Tears dribbled down her cheeks. “I’m so confused.”
“I missed you, little one. I’ll be good to you like before.”
“If what you say is even true, how did you get me back?”
His light-blue eyes darkened. “Does it matter?”
“It does to me.”
“I made a deal with someone.”
“Who?”
“Someone with power. All I had to do was cooperate with him and in return he resurrected you.” Stan’s jaw tightened. “The son of a bitch brought you back as a teenager instead of a woman. He enjoys head games. I waited for you.”
She spoke to keep him from kissing her when he bent his head. “What did he want you to do?”
Stan sighed. “Something I’m not proud of, but after the blood moon we’ll be together forever either in that century or this one.”
“Blood moon?” Her eyes widened and her blood ran cold. “You summoned the Preacher?”
“I had to do it, Amber. I needed another pair of eyes to watch you and a way to bring Ricin up from hell early. Once he does his part, the Blood will be released from Tartarus and he will reward me for my actions by giving you and me eternal life together in the century and place of our choosing.”
“This is crazy. I don’t believe you would really call up beings from Hell or summon murderers just to get what you want. You’re better than that.”
“There is nothing I won’t do to get you back, Amber.” He cradled her jaw and gazed down at her. “You belong to me.”
“I don’t.

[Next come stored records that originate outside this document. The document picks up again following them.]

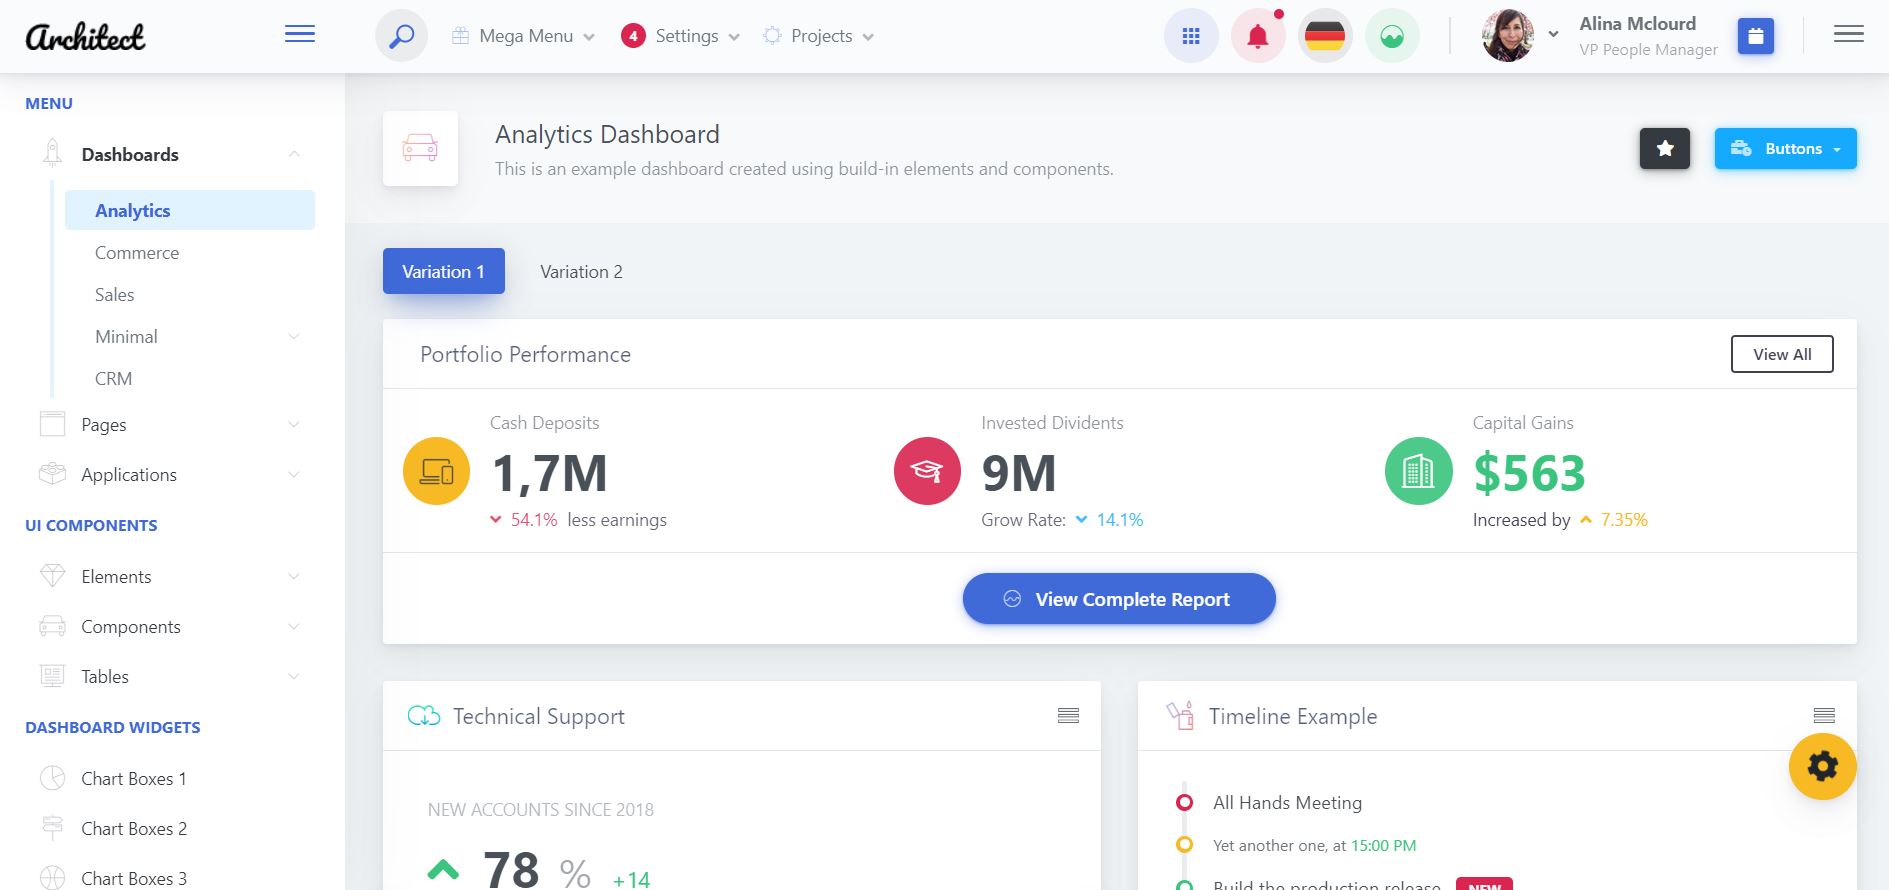1889x890 pixels.
Task: Click the black star favorite button
Action: coord(1664,149)
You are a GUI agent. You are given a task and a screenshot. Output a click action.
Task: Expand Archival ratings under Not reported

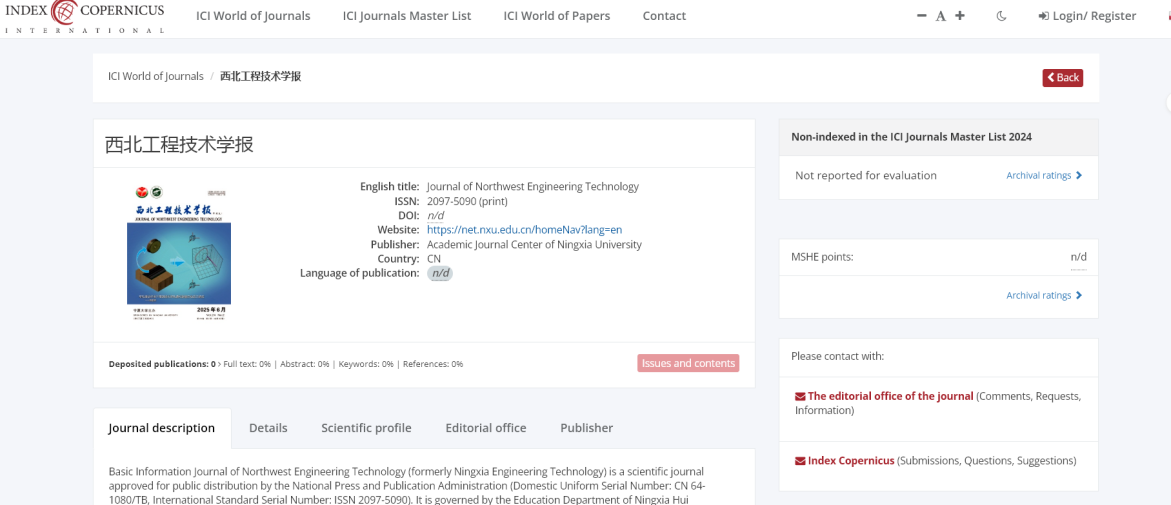tap(1043, 176)

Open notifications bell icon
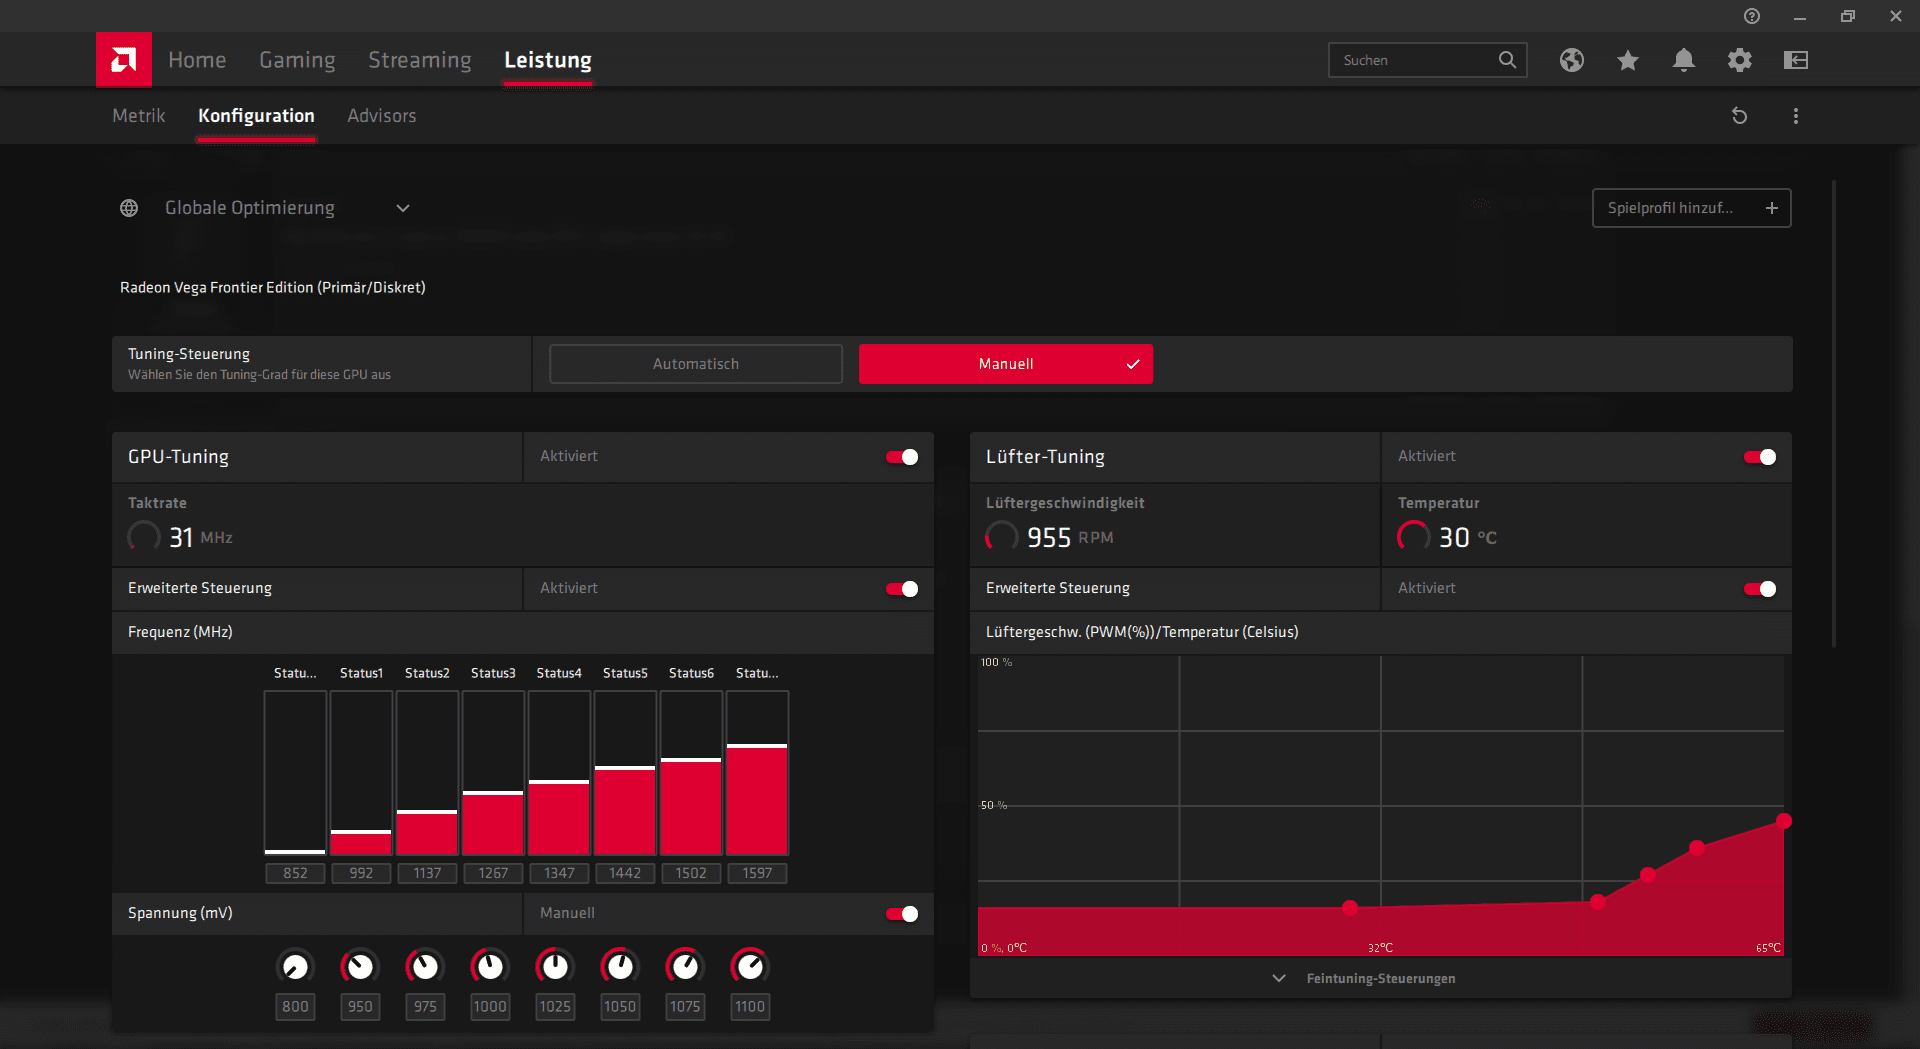click(x=1684, y=60)
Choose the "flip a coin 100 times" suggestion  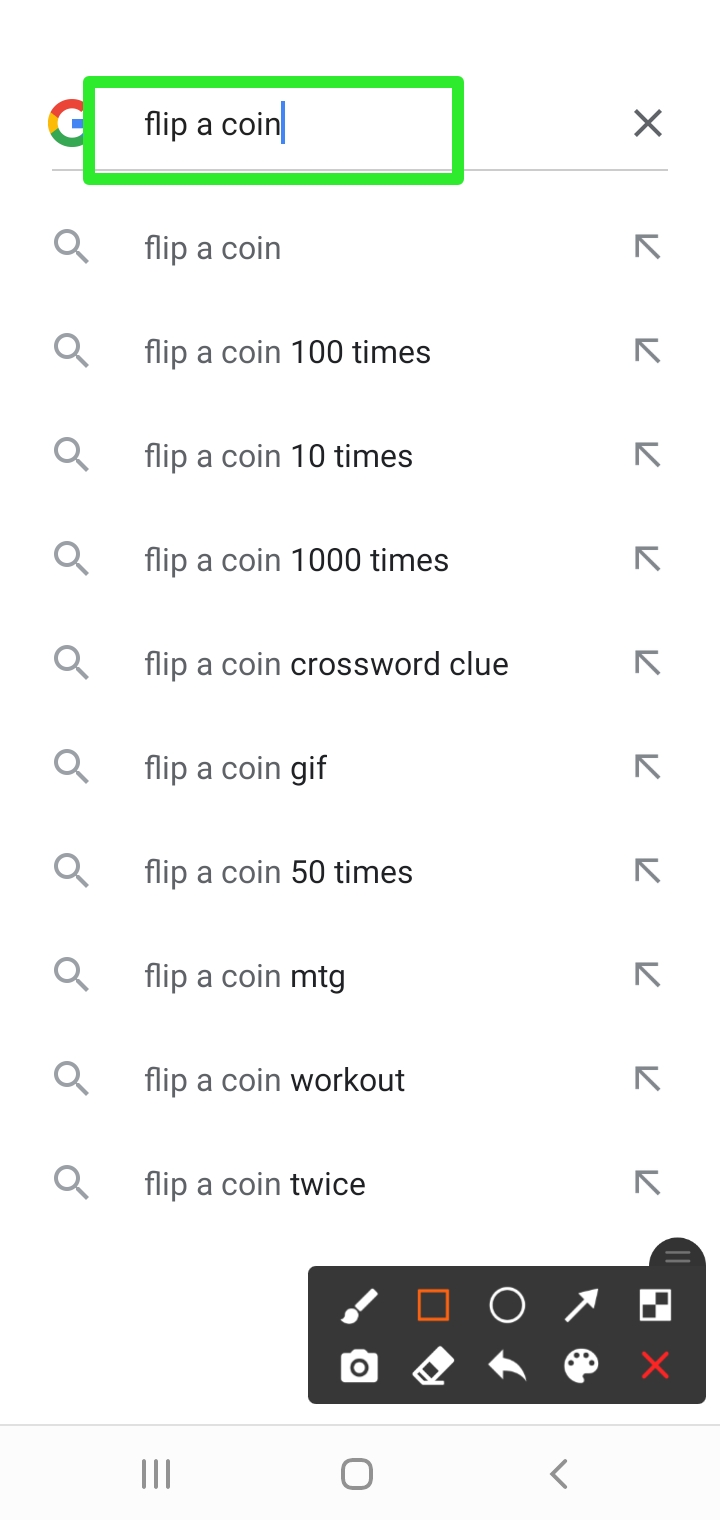click(x=288, y=352)
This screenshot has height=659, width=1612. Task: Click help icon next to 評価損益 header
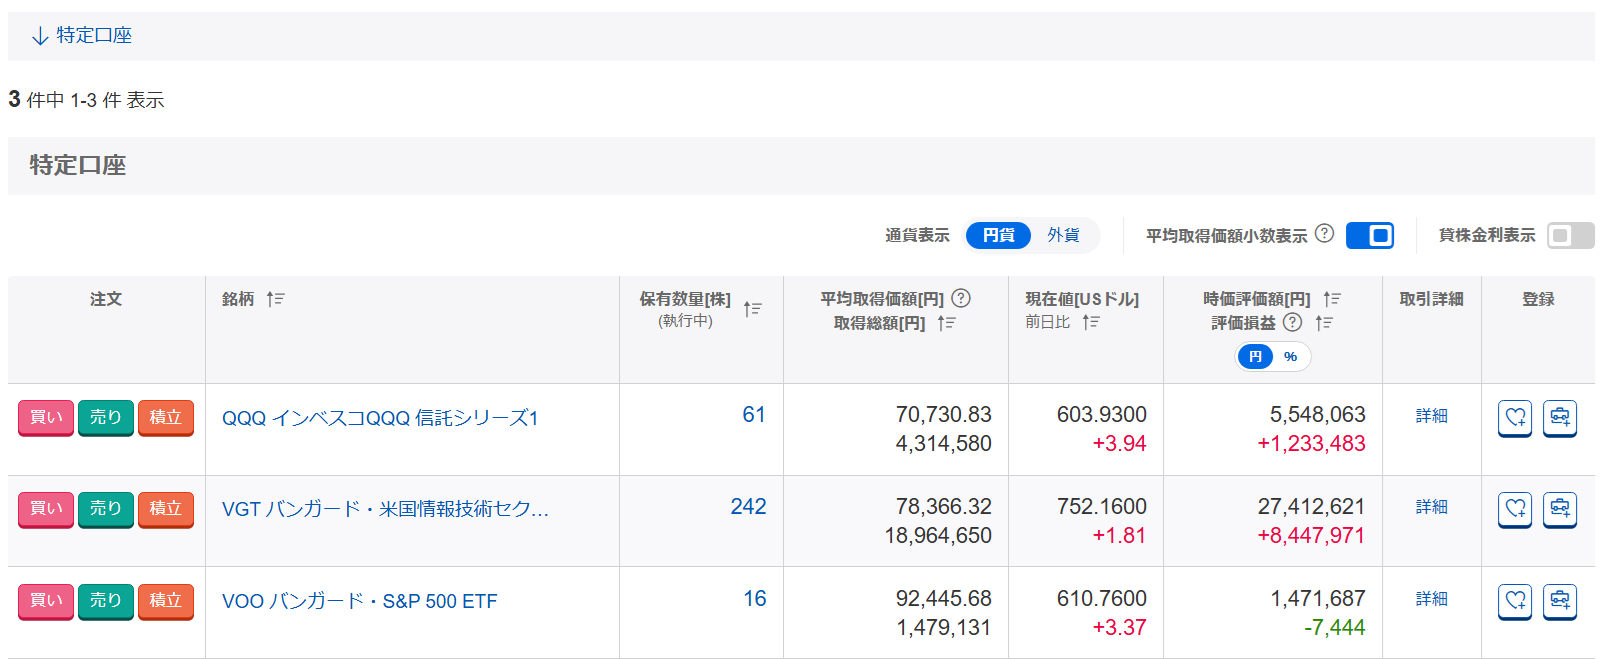pyautogui.click(x=1293, y=322)
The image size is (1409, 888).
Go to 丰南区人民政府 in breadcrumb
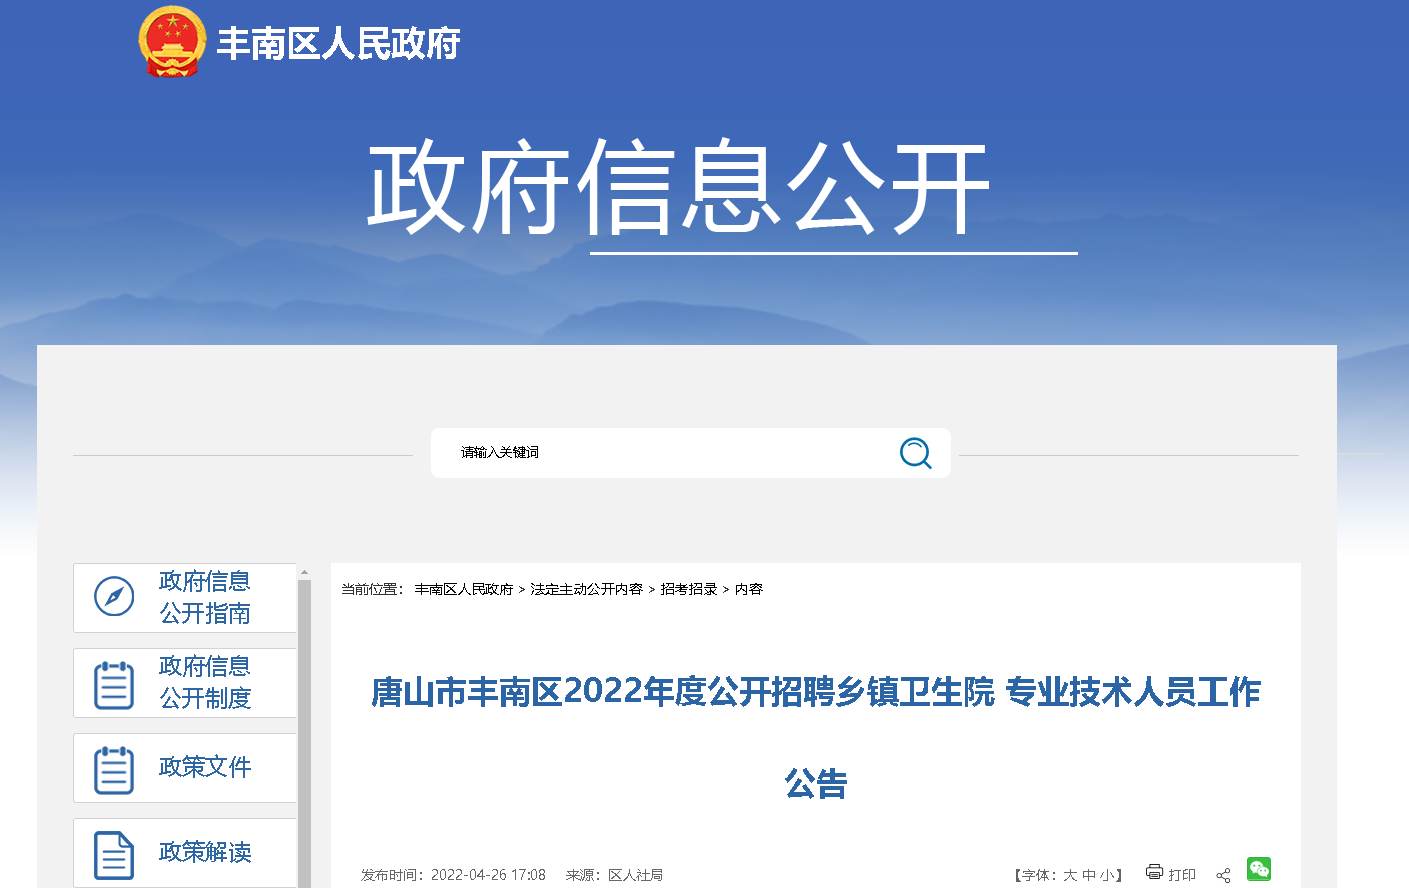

I belong with my mates.”
He jerked her chin back to him when she looked away, eliciting more tears. “I’m your mate! You were mine before you were theirs. I held you in my arms and took your virginity. You cried so softly when I made you come for the first time. Do you remember, little one, the way you whimpered and said my name, begging me for more?”
Amber choked on a sob.
“You gave everything to me. I won’t let you take it away from me again.”
She searched his eyes for the truth. All she found there was unwavering sincerity. Either he was telling the truth or he was the best of liars. “I don’t know what to believe. What about the will?”
“I made it up to keep you chaste for me until I could find a way to restore your lost memories and then take your virtue again.”
She shivered. “What about the chips part if I lose my inheritance?”
Stan gave a slight roll of his eyes. “During the spell of making the false will I sneezed and those terms were the result. I wasn’t s
ure how to fix it, hence the oddness. I’ve learned a lot since then.”
“You can’t lie to me for years and then expect me to believe what you say.”
His hold on her became firm. “Amber—”
“Just let me go.”
“Where, back to those scoundrels? You were my wife, Amber. You will be again. You enjoyed my touch and when I spanked you.”
Scared as she was, her tears of confusion became mingled with anger when she pushed against him and he pressed himself into her anyway.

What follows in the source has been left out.